Many people aren’t professionals when it comes to asking questions. I work a lot in research with people, and I also have a degree in this field because it’s not as easy as it seems to phrase questions in a way that ensures they get answered, or even better, to avoid asking questions outright and instead guide a conversation so naturally that the answer is given before the question is even asked. But not everyone has this ability.
For many, it’s difficult to articulate things, even when they are explicitly told how to do it. Early in my career, I found this frustrating until I realized that I first needed to put in the effort to understand my target audience, then break things down further to the specific person in front of me. Information and statements aren’t processed the same way by everyone, even if they are communicated identically.
This makes coexisting in society challenging because most people assume that others perceive information the same way they do. This is why people vote differently, why some excel at certain things while others struggle, and why so many relationship problems exist.
For me, learning how to communicate, and even more importantly, learning how to understand people, remains one of the most essential skills in life.
I think asking their full name is a bit intrusive as well as ID. THS does some vetting of sitters when you join. I think you will find that it will be based on the person. As for online links, assuming that folks have a Linkedin post is presumptuous. Personally, as a sitter, I insist on a video phone call at least once. That way you can see each other. Hope this helps.

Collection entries
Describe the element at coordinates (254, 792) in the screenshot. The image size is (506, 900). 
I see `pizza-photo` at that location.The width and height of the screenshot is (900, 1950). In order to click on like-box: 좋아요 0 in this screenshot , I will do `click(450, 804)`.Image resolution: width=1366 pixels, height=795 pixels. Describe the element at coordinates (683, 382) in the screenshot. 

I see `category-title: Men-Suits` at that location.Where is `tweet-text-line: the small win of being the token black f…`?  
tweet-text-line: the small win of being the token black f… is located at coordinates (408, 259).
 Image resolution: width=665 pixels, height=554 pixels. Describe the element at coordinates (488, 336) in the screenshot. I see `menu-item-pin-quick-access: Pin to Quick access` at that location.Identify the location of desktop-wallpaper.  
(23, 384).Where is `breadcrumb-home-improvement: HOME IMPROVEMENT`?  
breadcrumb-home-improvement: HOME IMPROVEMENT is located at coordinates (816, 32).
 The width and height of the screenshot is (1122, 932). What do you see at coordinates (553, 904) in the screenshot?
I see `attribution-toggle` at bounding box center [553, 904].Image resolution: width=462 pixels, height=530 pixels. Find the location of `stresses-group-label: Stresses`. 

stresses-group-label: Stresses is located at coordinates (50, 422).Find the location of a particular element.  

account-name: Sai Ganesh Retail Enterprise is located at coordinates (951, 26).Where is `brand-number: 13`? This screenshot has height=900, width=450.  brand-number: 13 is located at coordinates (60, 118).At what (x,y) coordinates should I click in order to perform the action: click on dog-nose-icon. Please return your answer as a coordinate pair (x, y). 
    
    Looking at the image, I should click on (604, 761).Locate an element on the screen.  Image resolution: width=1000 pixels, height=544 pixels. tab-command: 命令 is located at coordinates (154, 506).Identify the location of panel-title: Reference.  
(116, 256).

EXERCISE INSTRUCTIONS -
[A] In the web excerpt above, why does the writer have a degree in the field of asking questions? Answer in one to three sentences.
[B] According to the web excerpt, what remains one of the most essential skills in life for the writer?
[C] Extend the web excerpt above, picking up right after its last sentence.

RESPONSE LIST -
[A] The writer has the degree because phrasing questions so they get answered is harder than it seems. Even better is to avoid asking outright and guide a conversation so naturally that the answer comes before the question is asked.

[B] Learning how to communicate and, even more importantly, learning how to understand people.

[C]
Yup. Plus, everyone has different strengths and ability (or interest) in learning. One of the best question-askers I know is actually an entrepreneur who’s never held a real job, working for anyone else. He’s intensely curious and has a great personality, as well as smarts. I don’t think he even finished college, but he’s sold several businesses.
For THS, the ability to ask Qs well is a huge competitive differentiator, for both hosts and sitters. We’re all trying to make good matches. Plus, everyone is competing for the best sitters, the best hosts, specific locations, etc.
I don’t know where you are, but here in the UK, if you’re going to be using the H.O’s car, their insurers require a copy of your driving licence. So you have to send it to the HO.
I admit, I was a bit taken-aback first time. But I had no real problem. Now, I don’t even think about it.
Yes, I do understand and it makes percent sense that the drivers licence is required from the sitter in these cases. (I imagine this is required in all countries by insurance companies).
I’ve yet to use a car of an HO and prefer not to due to the reasons stated in my letter.
The problem regardless of the necessity of submitting the copy of the drivers licence is the fact the identity theft/misuse/improper handling and storage are threats that still remain for anyone that has to share their personal identity.
Ask away, whatever you want/need to know. You may not get a reply but at least you have asked for the details you think are necessary and you won’t be forever wondering …l.
I am surprised by the angst of some sitters over sharing their full identity. THS may have that information but beware that THS will NOT share it with HOs without a court order. Without an identity as a starting place, what options would an HO have in the event of needing to make an insurance claim, report a crime or ??? Of course I don’t expect to need to do any of that but stuff happens.
OTOH, sitters in my home would have no problem poking around a bit and learning my full name and identity, who I bank with, what credit cards I have, whether the IRS considers me an asset or a drain, my Social Security number and so on. In that light, it just seems odd that some sitters are so anxious about sharing their IDs.
Yes THS is based on trust but that trust cuts both ways. I’m trusting you with my house and beloved pets but you don’t trust me to know/berify your full name?